So they brought in the gold goblets that had been taken from the temple of God in Jerusalem, and the king and his nobles, his wives and his concubines drank from them. As they drank the wine, they praised the gods of gold and silver, of bronze, iron, wood and stone. Suddenly the fingers of a human hand appeared and wrote on the plaster of the wall, near the lampstand in the royal palace. The king watched the hand as it wrote. (Dan 5:3-5)

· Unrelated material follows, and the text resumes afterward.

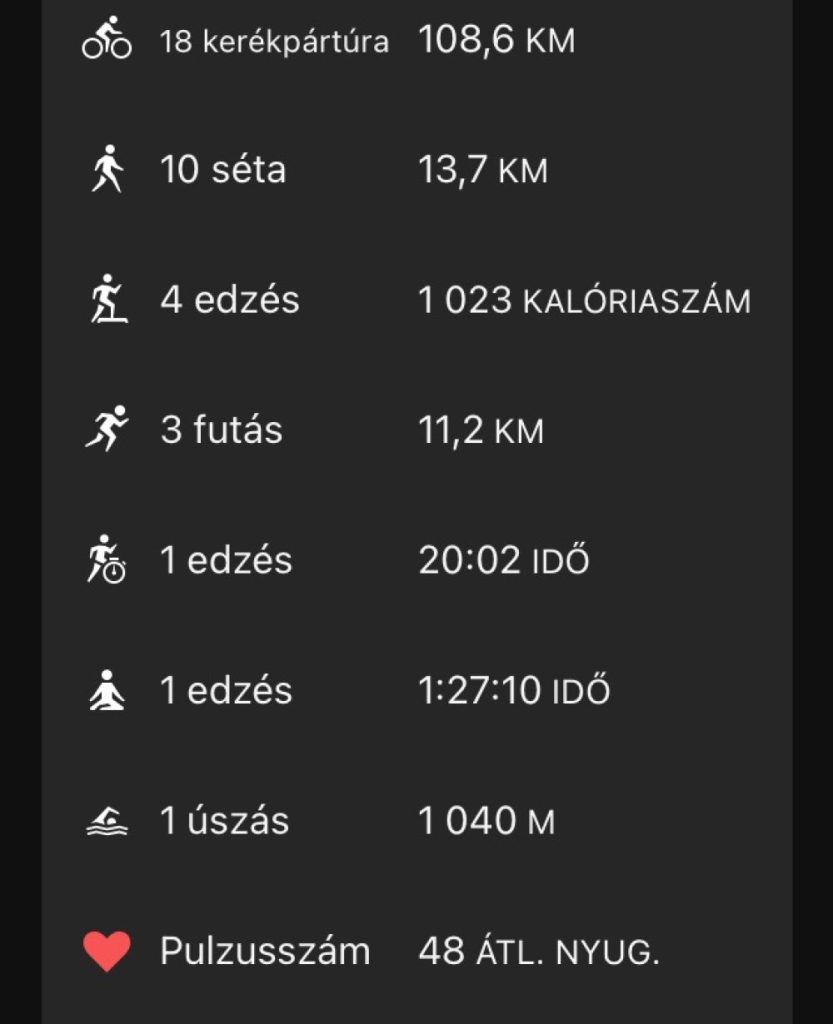Tap the seated yoga pose icon
The width and height of the screenshot is (833, 1024).
(x=107, y=691)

One of the things that seems to argue against Christianity is the prosperity of those who reject it. If Christianity is true, then the universe was rigged by its creator to reward one kind of life and discredit another. Those who live out his values should receive the life he planned for them, and those who reject his values should end up in disaster. But what we see is often the opposite. We see people catapulted to wealth by pop culture, writing perverted lyrics or depicting sexuality in ways that devalue human life. The rich get richer and have lifestyles of luxury. They can do anything they want; their lives are one big party. We hear about lobbyists who make millions of dollars cutting crooked deals to gain political favors for their employers. Greed is good, apparently. Integrity seems to be a dead end. It doesn't look like this is working out the way it is supposed to. No wonder so many are drawn to the rich and famous, and why we want to be them.

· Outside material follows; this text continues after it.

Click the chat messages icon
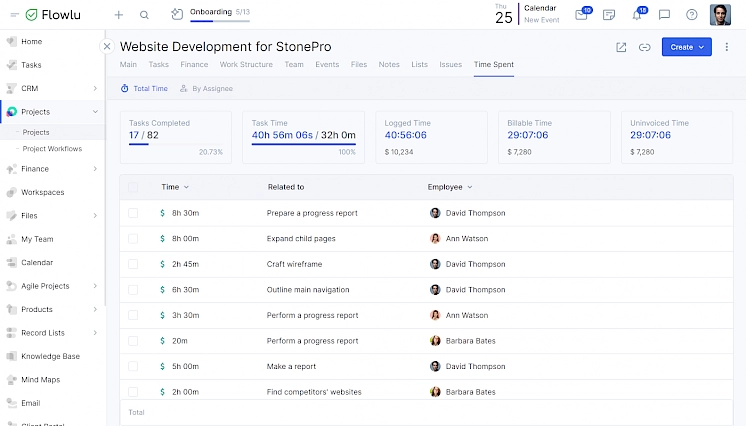746x426 pixels. [x=664, y=15]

Sin can lull you into complacency, into this idea that everything is going great. The world is a twisted place, rewarding evil and undermining good; the darkness hides corruption and allows it to grow. Media spreads an ideology that supports a worldview of superficiality and greed, while at the same time safeguarding our privacy in ways that allow us to disguise our sin. It seems like the perfect world for doing the wrong thing, the way it rewards self-centeredness and compromise. It's clearly not a world under God's direct control. Doing the right thing is not a cultural ideal any more; it's a roadblock to the good life. Christianity has never seemed more out of step with modern life than right now.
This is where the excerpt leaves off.